Legal actions in the courts failed because - get this - none of the citizens who were denied access to the forms had any standing to sue. Again, this stuff is complex and I am not a lawyer, but as I understand it, _once we gave the city the authority to regulate handgun ownership, then it was no longer a protected right_. The city that has to the power register handguns also has the power to decline to register them, too.
This is a big deal.
This is not only relevant WRT registration issues. Consider any legislation that imposes requirements on private transfers, and consider the long-term effect on how the Second Amendment would be interpreted by later courts.
Hopefully a more knowledgeable member can correct anything I got wrong here...
beatledog7
January 6, 2013, 02:33 PM
Registration serves no crime-prevention purpose. Its only purpose is to find the guns so they can be collected.
Zardaia
January 6, 2013, 02:38 PM
Isnt NY already talking possible confiscation? And we already know many antis linke Finestein have stated they'd like to if they could. It's a gradual thing but the more rights we give up the more it becomes the new normal, eventualy even if it takes a generation or two confiscation will be what the majority wants. Stop the process before it has a chance to set in or it WILL eventually lead to outright bans and confiscation.
CharlieDeltaJuliet
January 6, 2013, 02:40 PM
Beatledog7 is right, IMHO. If something else happens down the road, don't think the government wouldn't say" well this isn't working, so to ensure your safety we are going to take them and destroy them". The sad part is an overwhelming number of the people would blindly follow the government doing so.
txgunsuscg
January 6, 2013, 02:46 PM
They have to ask what that would fix.
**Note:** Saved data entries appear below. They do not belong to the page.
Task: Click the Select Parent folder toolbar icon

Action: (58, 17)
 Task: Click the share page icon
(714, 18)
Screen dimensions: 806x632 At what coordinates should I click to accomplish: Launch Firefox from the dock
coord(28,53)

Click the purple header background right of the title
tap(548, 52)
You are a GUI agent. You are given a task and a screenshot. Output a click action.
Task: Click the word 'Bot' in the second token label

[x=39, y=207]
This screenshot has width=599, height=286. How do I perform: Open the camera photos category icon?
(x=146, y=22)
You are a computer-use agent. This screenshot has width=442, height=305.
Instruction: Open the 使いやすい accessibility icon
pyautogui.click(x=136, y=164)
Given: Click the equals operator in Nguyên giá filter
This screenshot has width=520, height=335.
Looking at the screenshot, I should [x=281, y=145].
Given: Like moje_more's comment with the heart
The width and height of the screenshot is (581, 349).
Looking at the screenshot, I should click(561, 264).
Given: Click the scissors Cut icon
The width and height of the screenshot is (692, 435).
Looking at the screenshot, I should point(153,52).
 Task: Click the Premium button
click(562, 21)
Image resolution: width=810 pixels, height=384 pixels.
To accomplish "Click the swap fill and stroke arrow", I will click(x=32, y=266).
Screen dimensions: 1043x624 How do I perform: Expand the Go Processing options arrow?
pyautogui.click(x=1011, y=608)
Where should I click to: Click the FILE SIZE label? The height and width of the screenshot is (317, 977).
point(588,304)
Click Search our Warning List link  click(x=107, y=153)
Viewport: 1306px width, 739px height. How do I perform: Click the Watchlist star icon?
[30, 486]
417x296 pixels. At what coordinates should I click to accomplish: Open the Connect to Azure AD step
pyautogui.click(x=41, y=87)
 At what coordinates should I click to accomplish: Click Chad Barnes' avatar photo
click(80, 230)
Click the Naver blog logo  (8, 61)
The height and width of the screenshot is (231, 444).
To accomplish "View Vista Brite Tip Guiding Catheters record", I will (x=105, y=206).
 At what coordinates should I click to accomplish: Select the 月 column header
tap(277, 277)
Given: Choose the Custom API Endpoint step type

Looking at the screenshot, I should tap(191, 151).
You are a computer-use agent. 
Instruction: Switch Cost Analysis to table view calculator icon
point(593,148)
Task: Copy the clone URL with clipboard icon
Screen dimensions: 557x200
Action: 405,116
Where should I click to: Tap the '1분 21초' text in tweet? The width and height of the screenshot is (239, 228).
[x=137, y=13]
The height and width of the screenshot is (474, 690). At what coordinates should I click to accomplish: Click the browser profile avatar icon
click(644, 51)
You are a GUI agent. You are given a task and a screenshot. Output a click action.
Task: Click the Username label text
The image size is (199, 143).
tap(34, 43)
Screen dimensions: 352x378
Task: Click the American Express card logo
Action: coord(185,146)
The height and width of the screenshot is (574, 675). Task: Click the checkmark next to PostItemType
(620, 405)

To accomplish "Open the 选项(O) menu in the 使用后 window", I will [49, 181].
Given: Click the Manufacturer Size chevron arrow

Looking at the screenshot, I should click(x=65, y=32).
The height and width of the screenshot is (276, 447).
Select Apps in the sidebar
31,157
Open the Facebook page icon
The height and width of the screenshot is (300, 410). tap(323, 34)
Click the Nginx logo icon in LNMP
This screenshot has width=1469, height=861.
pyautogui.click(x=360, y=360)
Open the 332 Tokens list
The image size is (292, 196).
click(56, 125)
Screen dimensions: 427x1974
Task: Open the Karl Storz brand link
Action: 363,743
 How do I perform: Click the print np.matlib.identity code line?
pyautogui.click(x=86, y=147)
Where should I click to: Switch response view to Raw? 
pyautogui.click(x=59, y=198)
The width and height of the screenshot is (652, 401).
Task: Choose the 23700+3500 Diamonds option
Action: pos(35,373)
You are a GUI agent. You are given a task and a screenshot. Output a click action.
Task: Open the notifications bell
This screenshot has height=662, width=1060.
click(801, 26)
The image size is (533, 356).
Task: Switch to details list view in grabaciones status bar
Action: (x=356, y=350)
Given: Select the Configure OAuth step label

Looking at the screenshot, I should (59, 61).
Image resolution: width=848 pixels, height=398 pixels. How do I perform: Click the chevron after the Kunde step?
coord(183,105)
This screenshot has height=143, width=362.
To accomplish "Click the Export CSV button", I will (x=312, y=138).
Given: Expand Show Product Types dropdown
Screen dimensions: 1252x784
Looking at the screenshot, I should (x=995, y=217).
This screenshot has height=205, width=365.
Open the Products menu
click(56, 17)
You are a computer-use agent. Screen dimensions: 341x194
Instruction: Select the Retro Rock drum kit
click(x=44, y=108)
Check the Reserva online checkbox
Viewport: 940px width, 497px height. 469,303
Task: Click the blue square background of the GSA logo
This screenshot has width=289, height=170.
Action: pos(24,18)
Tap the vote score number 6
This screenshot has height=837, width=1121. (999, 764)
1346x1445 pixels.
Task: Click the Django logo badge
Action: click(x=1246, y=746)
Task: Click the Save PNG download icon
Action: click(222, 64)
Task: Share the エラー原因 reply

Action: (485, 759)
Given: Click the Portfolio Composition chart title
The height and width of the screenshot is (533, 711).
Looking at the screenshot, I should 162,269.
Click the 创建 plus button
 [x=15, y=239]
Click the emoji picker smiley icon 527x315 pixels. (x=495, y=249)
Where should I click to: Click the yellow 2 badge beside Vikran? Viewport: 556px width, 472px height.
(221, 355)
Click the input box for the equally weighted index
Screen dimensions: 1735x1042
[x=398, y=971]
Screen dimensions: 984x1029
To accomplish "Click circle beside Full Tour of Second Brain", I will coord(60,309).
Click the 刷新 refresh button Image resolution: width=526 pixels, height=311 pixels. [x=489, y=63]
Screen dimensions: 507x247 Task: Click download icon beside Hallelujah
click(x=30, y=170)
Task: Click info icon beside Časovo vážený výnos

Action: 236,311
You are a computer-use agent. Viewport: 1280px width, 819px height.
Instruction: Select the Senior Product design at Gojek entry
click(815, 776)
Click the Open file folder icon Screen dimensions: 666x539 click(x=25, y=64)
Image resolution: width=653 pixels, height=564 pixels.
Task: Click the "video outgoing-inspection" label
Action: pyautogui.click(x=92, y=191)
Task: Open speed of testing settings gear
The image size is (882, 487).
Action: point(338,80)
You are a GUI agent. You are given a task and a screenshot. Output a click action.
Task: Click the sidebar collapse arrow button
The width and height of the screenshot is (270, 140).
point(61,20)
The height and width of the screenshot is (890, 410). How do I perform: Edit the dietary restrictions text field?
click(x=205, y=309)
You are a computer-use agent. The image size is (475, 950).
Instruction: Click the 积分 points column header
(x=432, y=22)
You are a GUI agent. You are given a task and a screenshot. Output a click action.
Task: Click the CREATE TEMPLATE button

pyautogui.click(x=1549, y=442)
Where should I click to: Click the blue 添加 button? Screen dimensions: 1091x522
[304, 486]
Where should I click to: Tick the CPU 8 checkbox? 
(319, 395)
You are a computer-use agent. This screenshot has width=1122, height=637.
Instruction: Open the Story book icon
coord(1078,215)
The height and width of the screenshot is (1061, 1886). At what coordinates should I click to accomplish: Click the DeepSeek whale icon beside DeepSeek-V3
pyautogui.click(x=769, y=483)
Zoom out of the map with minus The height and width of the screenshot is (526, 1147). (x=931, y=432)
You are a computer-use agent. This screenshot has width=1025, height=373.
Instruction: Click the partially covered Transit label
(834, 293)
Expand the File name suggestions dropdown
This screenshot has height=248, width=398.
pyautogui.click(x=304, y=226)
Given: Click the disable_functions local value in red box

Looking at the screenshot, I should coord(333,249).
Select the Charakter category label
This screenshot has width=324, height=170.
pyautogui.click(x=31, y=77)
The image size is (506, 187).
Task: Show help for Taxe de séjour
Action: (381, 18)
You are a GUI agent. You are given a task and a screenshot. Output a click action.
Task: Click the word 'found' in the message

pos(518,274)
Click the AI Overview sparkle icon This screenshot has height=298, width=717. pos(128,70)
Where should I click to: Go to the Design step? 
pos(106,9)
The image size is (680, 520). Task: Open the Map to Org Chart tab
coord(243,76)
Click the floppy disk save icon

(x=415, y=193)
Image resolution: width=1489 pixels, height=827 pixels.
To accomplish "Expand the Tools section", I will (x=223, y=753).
Connecticut shooter had her guns stolen from her, then used. What would any database have prevented?
They don't have to ask or show anything. All they have to do is lay out some imaginary fantasy for the people of the United States that don't know anything about guns other than what they read in the newspapers (including some gun owners, unfortunately), and they will work up the numbers to get it passed. I don't mean to be defeatist, but something is coming, and it will get passed. I had an argument with a cousin the other day (a gun-owner, BTW), and he is perfectly OK with all "assault weapons" being banned. And he wasn't interested in the actual facts about the power of the round, or the rate of fire, he had already gotten all the info he wanted from the media, and none of my actual experience with 8+ years in the military, including close quarters battle training and long-range precision training, was going to change his mind. The worst part is, I know he's not alone out there...
1911 guy
January 6, 2013, 02:48 PM
Does registration equal confiscation? Yes. One need look no father than the late, great twentieth century. Britain, Australia, Germany, Poland, USSR, the list goes on. Rather than question it based on the assurances of those who claim otherwise, question it from a factual standpoint. Research every known registration scheme and follow it to its conclusion. Unarmed populations either squeezed under the thumb of a nanny state or ripe for genocide either by invaders or a criminal class armed in violation of said registration laws.
Fishslayer
January 6, 2013, 02:50 PM
If you can come up with another plausible reason for a national gun registration I'm all ears...
Deltaboy
January 6, 2013, 02:53 PM
History shows once they know what everyone has then they come and take them. Just look at England and The Aussies.
Derek Zeanah
January 6, 2013, 03:07 PM
History shows once they know what everyone has then they come and take them. Just look at England and The Aussies.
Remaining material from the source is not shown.